Supervised machine learning is used extensively in the eDiscovery process in the U.S. and abroad to  rank or classify electronically stored information (“ESI”) to identify documents to produce, with “black letter law” supporting its use.[1] TAR or predictive coding is widely available in eDiscovery software products on the market today. While there is considerable variability in workflow and particulars, the core idea is that a computer learns to distinguish relevant from non-relevant documents based on the coding of human reviewers and can then classify unlabeled documents on its own.  This technology is now well established. Many, but not all, TAR algorithms are “language agnostic” such that they can rank or classify documents regardless of language.

e. Entity Recognition

Entity recognition is a supervised machine learning process where the computer learns to identify entities such as names of people, places, or companies, dollar amounts, job titles, account numbers, case/matter numbers, or other things.  Entities in a text are words, or numbers with patterns (e.g., XXX-XX-XXXX) but they often have properties of interest that go beyond the individual word or number. For example, one may want to search for all documents that contain a credit card number or other personally identifiable information (“PII”).  Searching for numbers can bring back too many documents that contain numbers, but are not credit card numbers, so entity recognition can be used to discern particular numerical patterns.

f. Sentiment Analysis

Sentiment analysis is used to identify emotional content of data, which can include excitement, anger, or other positive or negative emotions.   For example, a sentence like “I hated that movie,” would be classified as having a negative sentiment. On the other hand, “I found a marvelous pair of shoes,” would be analyzed as having a positive sentiment.

g. Machine Translation

It is becoming increasingly common to encounter foreign-language documents during discovery.  This, coupled with the overall growth in data volume, can make the costly and time-consuming process of human translation particularly burdensome.  When much of the translated content is irrelevant, the return on investment can seem quite low.  AI tools can be used to reduce, though not eliminate, the need for human translation. As an initial step, these tools can quickly identify those documents that contain foreign language text and list the languages they contain, allowing for more comprehensive planning.  Some tools can actually translate the text from one language to another.  Such machine-translation tools have improved to a considerable degree in the past few years.

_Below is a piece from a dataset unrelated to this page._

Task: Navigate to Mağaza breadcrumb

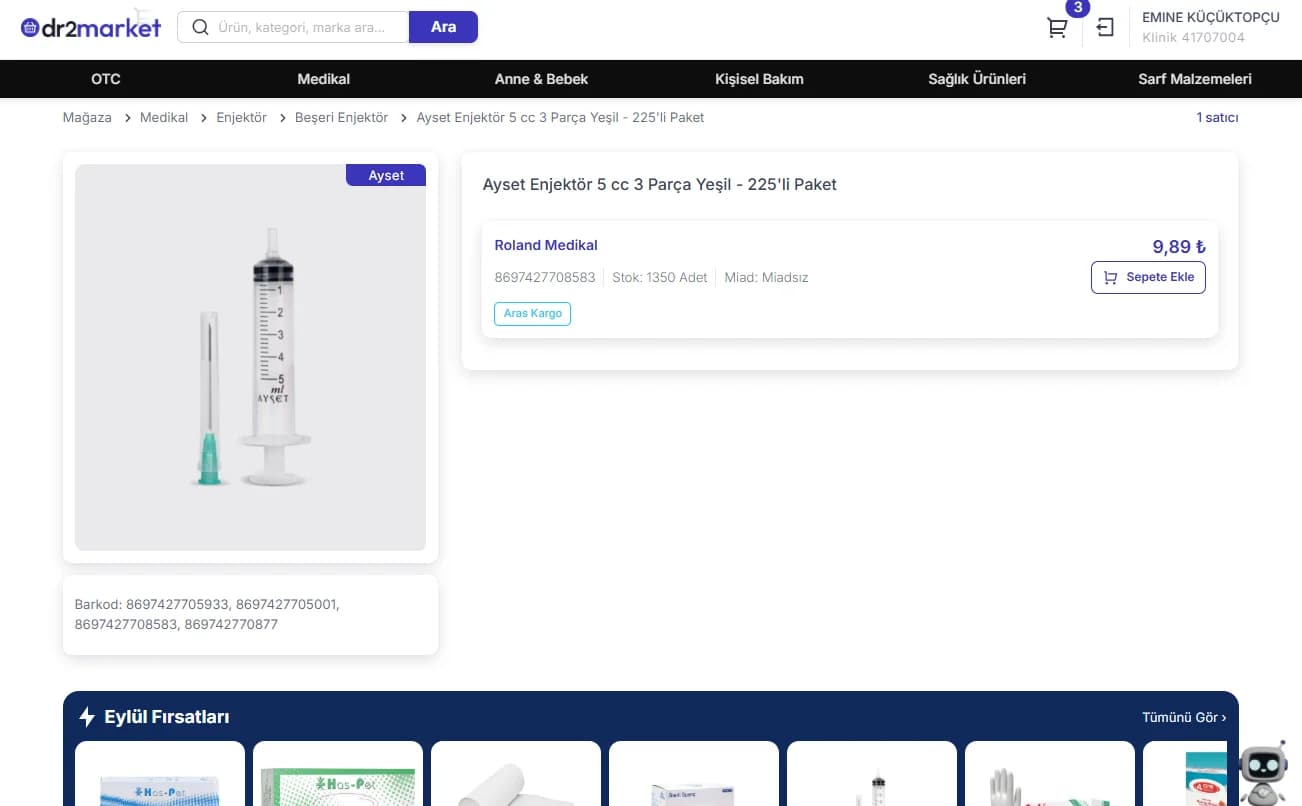Action: pyautogui.click(x=87, y=117)
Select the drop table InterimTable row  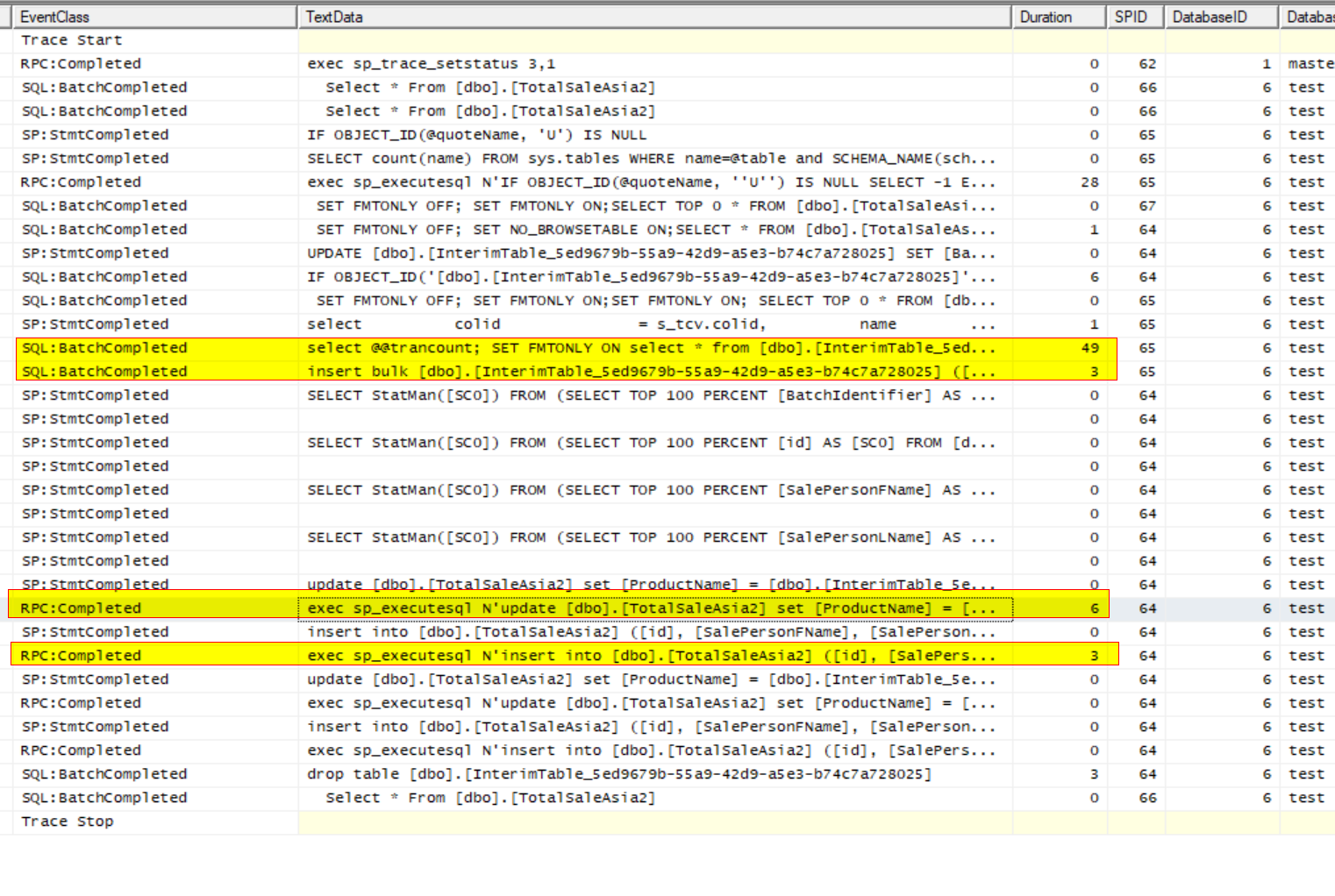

h. Anonymization and Identity Masking

AI tools are used to improve the speed and accuracy of the anonymization and identity masking of personal, confidential, and/or privileged information contained in electronic records.  Some programs are able to systematically identify PII that then can be automatically redacted or “pseudonymized” (replaced with other information) to protect confidentiality.  For example, identifying all instances of a person’s name and replacing it with “Jane Doe 1.”  This can help, for example, in complying with the requirements of the European General Data Protection Regulation (“GDPR”). AI redaction tools can also copy redactions across duplicate documents, thereby ensuring consistency.


[1] Rio Tinto PLS v. Vale S.A., 306 F.R.D. 125 (S.D.N.Y 2015).